ホビーレースでも使いたいという人には、アルテグラ組みの完成車が一番オススメです。
もちろん、105完成車でもレースは出来ますが、やはりアップグレードしたいという欲求に駆られるでしょう。
しかし、後からアップグレードしてアルテグラというのは、先程も申しましたように、ちょっと勿体無いような感じがあるのです。
アルテグラ完成車の良いところは、ホイールだけ変えてしまえば、そのままずっとレースで使って行って問題ないという完成度の高さです。
アルテグラはデュラ・エースには劣るものの、レース機材として十分過ぎるほどの性能を持っています。
無理をしてアップグレードする必要がないのです。
使っていく内に壊れた部品から、デュラ・エースにアップグレードしていくという感じで十分でしょう。
完成車としてのアルテグラは非常に便利です。
一方、最初のコストを抑えてカスタムをして行きたいという人の場合は、105の方が楽しいかもしれません。
ハマって来たら、半年に一箇所ずつデュラエースに変えていくというやり方も出来ます。
Tiagraは、そういう意味ではちょっとツラいコンポーネントです。
2016年現在、105以上は11速、Tiagra10速、Sora9速、Claris8速です。

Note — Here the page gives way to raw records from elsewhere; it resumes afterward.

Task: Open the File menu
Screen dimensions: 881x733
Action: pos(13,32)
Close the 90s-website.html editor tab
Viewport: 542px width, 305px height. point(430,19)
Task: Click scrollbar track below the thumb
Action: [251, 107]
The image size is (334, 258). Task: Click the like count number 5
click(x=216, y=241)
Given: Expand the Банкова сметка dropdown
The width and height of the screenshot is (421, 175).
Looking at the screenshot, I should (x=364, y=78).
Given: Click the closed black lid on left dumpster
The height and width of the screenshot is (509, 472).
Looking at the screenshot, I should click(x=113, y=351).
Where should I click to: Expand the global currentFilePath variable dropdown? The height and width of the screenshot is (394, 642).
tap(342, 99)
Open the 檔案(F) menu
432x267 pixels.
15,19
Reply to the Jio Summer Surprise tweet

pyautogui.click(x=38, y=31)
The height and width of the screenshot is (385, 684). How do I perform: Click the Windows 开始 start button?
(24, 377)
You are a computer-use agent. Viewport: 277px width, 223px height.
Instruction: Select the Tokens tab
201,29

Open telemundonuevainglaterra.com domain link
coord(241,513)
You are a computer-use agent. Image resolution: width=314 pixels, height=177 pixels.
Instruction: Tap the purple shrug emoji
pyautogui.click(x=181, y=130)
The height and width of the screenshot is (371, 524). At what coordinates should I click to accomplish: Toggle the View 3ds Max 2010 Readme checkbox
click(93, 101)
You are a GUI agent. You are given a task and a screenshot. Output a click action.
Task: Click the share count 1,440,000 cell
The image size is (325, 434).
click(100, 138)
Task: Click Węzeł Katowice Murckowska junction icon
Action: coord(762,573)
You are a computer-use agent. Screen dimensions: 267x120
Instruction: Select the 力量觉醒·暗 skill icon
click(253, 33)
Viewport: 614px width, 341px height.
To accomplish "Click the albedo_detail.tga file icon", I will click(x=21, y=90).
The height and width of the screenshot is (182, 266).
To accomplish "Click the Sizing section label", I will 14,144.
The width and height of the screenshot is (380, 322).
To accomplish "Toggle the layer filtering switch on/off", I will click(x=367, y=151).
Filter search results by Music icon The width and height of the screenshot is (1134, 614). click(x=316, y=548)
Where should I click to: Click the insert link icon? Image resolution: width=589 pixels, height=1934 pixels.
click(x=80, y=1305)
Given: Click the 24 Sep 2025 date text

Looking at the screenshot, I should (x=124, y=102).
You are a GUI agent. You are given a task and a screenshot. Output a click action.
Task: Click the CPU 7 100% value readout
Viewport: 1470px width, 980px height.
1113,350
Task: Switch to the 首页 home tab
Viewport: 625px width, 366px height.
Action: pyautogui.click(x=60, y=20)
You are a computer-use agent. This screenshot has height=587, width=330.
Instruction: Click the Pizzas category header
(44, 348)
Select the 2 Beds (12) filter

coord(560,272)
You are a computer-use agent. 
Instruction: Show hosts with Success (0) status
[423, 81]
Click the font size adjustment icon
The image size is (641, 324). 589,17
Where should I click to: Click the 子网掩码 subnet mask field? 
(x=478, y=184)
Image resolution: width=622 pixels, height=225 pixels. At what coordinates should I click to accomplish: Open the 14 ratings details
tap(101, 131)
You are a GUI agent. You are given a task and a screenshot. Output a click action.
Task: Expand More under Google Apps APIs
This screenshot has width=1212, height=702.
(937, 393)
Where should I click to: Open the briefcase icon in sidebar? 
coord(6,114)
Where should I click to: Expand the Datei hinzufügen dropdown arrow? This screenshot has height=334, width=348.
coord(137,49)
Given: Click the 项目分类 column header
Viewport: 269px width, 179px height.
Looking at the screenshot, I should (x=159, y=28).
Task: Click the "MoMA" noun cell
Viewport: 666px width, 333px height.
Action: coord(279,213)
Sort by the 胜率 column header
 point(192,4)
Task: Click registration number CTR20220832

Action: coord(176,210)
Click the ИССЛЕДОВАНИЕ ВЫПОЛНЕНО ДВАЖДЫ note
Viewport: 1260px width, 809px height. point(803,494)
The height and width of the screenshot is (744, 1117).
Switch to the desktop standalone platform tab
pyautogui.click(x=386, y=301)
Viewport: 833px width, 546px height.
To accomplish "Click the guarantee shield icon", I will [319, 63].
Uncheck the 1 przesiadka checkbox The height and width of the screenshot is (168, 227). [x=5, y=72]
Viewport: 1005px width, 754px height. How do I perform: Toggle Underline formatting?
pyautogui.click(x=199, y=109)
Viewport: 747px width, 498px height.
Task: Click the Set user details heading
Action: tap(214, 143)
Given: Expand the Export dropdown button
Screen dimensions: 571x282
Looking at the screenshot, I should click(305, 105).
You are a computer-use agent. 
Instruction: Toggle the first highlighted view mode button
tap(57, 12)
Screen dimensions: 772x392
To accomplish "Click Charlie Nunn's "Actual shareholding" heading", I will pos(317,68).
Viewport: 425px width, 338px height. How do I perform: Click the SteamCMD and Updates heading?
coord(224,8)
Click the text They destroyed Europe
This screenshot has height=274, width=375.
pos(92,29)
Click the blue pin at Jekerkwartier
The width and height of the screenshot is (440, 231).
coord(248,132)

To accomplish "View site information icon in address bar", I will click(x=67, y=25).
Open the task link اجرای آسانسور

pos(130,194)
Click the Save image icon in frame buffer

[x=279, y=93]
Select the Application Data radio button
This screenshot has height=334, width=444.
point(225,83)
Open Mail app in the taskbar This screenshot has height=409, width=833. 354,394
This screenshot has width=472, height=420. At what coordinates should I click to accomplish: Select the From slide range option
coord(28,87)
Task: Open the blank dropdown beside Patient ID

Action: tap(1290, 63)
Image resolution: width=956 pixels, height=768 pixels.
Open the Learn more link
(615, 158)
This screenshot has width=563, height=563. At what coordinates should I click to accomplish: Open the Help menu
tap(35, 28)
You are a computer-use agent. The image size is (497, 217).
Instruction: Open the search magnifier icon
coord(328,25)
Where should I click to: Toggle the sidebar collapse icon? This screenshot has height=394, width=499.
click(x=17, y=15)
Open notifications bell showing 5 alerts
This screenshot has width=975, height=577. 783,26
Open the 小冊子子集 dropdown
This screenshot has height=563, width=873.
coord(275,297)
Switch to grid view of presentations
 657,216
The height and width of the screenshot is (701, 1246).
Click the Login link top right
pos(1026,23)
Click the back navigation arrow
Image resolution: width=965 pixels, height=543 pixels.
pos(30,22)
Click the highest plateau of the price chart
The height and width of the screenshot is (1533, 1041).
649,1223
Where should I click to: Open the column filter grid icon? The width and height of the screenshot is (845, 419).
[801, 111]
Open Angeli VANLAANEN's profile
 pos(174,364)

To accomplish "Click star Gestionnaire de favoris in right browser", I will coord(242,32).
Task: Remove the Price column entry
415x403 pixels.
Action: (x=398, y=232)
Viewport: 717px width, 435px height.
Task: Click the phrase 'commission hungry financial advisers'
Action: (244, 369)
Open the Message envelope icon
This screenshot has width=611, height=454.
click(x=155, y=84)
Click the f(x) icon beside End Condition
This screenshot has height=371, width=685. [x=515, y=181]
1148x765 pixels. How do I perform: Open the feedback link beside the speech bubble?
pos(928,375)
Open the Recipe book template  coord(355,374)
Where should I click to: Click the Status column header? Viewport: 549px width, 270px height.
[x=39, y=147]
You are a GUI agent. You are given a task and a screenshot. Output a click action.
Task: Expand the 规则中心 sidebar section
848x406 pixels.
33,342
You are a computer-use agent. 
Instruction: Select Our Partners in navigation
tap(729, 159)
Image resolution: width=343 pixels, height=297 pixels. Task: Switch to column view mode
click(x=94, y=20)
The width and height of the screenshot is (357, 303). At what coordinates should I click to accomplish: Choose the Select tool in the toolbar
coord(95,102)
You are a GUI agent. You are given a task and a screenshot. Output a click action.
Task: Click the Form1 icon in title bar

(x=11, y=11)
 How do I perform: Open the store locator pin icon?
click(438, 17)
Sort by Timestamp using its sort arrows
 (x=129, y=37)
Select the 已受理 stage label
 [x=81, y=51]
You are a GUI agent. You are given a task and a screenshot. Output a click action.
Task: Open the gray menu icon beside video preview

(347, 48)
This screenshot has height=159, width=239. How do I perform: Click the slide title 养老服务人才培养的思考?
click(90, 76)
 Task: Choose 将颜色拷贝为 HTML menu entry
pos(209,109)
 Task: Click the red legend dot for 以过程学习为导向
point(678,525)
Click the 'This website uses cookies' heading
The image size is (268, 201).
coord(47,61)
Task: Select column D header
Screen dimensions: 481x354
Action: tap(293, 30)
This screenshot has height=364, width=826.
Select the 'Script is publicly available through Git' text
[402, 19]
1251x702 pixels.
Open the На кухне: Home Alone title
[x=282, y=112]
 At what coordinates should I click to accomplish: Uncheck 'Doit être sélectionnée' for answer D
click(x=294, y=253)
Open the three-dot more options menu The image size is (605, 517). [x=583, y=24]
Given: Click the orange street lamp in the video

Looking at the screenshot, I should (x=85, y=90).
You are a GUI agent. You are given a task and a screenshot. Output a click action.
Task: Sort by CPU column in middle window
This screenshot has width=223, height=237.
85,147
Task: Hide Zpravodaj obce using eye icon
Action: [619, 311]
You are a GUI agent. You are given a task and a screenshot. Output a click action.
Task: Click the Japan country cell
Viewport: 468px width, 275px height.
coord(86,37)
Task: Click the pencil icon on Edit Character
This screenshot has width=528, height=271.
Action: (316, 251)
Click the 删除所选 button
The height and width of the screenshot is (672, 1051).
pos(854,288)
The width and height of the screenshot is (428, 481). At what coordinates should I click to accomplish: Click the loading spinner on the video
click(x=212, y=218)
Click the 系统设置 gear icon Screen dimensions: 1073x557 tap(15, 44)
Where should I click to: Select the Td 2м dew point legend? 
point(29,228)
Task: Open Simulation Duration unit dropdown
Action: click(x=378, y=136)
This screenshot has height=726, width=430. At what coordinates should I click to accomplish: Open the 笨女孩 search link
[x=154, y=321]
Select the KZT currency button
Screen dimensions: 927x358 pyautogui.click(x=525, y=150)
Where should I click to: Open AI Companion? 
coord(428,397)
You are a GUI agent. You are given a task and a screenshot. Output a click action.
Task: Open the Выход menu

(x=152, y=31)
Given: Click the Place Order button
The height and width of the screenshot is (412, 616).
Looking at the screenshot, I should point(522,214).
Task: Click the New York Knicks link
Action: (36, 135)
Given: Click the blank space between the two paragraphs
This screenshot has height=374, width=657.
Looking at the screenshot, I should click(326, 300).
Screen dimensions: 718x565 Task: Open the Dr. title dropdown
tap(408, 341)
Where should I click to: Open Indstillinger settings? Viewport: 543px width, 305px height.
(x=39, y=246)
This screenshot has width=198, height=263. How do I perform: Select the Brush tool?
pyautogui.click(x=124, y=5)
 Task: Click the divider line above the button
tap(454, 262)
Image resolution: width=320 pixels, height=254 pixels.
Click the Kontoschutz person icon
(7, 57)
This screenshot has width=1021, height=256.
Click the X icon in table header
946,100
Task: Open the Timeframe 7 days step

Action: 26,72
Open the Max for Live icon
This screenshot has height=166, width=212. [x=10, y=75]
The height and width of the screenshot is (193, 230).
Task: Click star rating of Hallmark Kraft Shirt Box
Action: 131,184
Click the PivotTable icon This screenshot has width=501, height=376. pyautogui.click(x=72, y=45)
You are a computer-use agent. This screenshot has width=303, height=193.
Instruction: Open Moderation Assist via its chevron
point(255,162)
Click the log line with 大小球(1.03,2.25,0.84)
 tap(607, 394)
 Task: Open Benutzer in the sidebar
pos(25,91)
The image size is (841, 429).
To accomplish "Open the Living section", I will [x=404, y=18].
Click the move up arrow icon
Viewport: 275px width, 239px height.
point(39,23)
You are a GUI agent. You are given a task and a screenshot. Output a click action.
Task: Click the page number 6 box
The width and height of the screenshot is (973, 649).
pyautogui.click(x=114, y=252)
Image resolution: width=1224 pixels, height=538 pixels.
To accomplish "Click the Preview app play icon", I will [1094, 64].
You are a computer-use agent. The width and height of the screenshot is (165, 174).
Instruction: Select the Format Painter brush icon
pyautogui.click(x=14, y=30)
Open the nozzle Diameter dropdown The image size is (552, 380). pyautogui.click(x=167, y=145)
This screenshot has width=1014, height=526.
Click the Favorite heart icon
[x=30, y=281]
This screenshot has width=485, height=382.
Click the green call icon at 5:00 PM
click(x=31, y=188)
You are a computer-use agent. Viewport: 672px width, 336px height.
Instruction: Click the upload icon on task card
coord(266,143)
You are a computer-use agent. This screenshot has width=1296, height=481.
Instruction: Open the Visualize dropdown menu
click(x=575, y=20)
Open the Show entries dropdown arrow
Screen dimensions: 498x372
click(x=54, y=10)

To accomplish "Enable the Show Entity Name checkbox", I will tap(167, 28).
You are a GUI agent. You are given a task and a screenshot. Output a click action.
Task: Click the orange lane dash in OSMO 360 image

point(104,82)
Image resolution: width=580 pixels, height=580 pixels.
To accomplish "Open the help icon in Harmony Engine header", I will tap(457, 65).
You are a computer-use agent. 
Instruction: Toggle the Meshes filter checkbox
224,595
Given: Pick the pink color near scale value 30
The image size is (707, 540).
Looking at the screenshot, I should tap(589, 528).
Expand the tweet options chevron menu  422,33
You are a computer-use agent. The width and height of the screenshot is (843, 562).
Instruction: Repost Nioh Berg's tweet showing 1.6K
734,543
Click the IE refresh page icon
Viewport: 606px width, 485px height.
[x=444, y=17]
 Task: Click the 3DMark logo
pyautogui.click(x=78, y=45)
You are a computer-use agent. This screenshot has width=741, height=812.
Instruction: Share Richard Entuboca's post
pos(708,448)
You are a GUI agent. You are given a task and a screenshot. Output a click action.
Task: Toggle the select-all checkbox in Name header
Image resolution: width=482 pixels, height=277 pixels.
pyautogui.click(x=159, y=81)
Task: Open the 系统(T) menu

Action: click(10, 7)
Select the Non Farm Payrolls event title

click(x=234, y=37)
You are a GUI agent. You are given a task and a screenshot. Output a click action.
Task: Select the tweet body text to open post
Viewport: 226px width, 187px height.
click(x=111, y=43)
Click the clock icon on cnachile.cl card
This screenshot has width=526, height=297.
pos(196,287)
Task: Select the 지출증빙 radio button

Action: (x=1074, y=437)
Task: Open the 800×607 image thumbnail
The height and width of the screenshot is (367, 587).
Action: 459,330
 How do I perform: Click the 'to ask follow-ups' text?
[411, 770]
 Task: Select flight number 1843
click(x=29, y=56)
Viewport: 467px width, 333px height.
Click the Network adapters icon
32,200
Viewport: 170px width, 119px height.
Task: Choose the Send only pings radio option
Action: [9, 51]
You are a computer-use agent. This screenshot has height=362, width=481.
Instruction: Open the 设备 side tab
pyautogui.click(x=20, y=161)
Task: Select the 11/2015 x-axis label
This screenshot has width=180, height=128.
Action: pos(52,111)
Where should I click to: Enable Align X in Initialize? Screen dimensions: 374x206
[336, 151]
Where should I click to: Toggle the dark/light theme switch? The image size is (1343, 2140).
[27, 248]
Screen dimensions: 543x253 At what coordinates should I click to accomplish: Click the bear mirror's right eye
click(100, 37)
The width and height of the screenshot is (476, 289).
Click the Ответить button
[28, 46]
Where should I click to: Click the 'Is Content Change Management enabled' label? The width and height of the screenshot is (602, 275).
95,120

変速数の違うコンポーネントへのアップグレードは、いろいろとお金が掛かります。
ちょっとずつ変えていくということが難しいです。
もちろん、一番下のグレードのClarisでもレースは可能です。
「レースをするなら絶対に105以上じゃないといけない」
ということはありません。
ただ、予算が合えば105以上を買っておいた方が、後から良かったと思えることは多いかもしれません。
まとめ「アルテグラの良さはバランスの良さ」
ロードバイクのコンポーネント、特にアルテグラクランクをめぐってのお話でした。
いかがだったでしょうか。
実際、アルテグラは良いのですが、インターネット上では「デュラエースと同じくらい良い」というところまで、尾ひれが付いた話になっていることも多いです。
シマノも商売ですので、当然ながら値段が2倍近く違うものを同じ性能にすることはありえません。
特にクランクの場合、さほど安い部品でもないので、本当に自分が求めているものは何か。ということを考えて、購入すると後悔が少ないかもしれません。